Leaving out only the pictures, write out all the entries exactly.
[[ Material provided open ]]
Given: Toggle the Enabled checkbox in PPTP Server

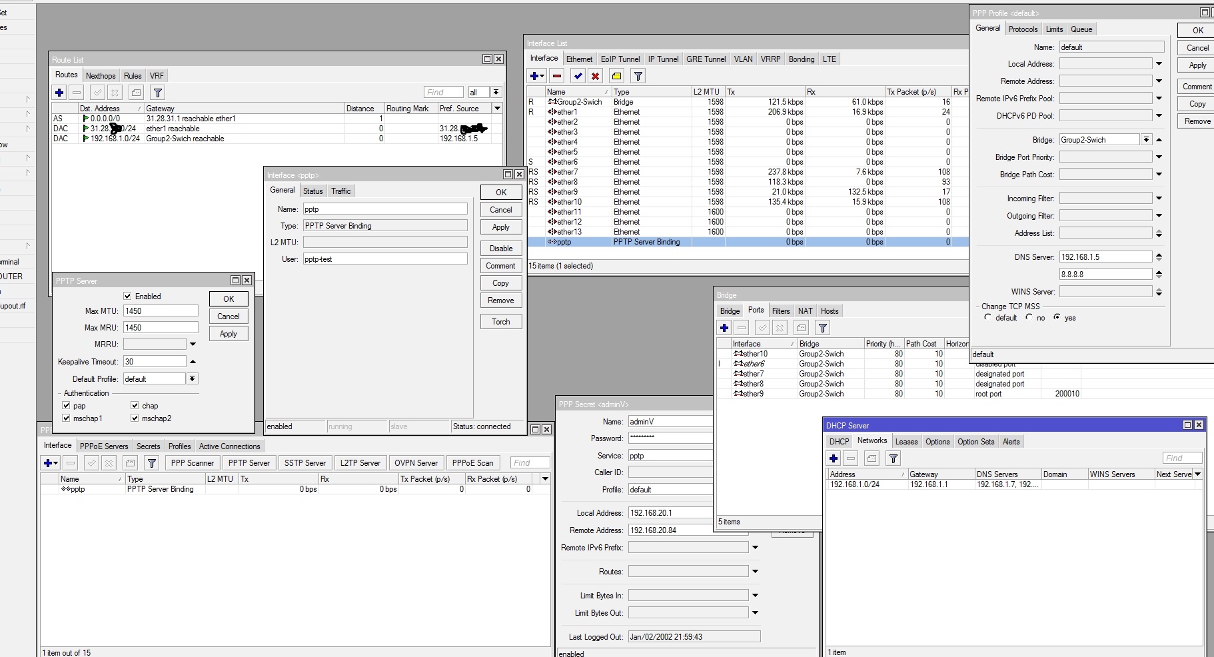Looking at the screenshot, I should (128, 297).
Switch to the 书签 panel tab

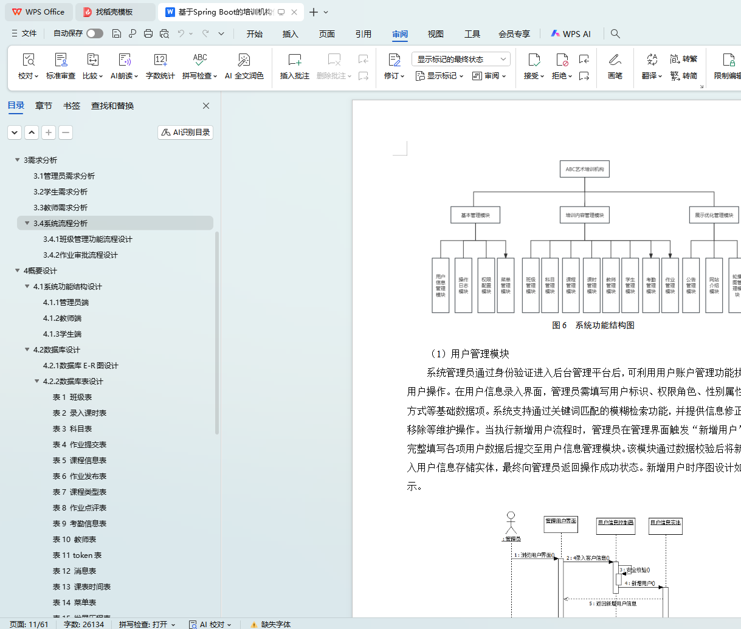(x=72, y=106)
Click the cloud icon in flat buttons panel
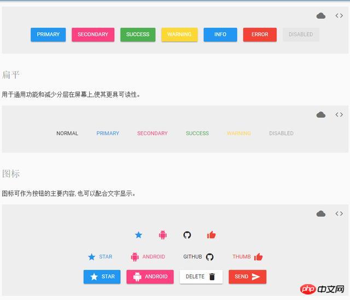The image size is (350, 300). 321,114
[[ Material provided closed ]]
Task answer:
Given: Toggle the Enabled checkbox in PPTP Server

Looking at the screenshot, I should (128, 297).
Switch to the 书签 panel tab

(x=72, y=106)
Click the cloud icon in flat buttons panel
The image size is (350, 300). 321,114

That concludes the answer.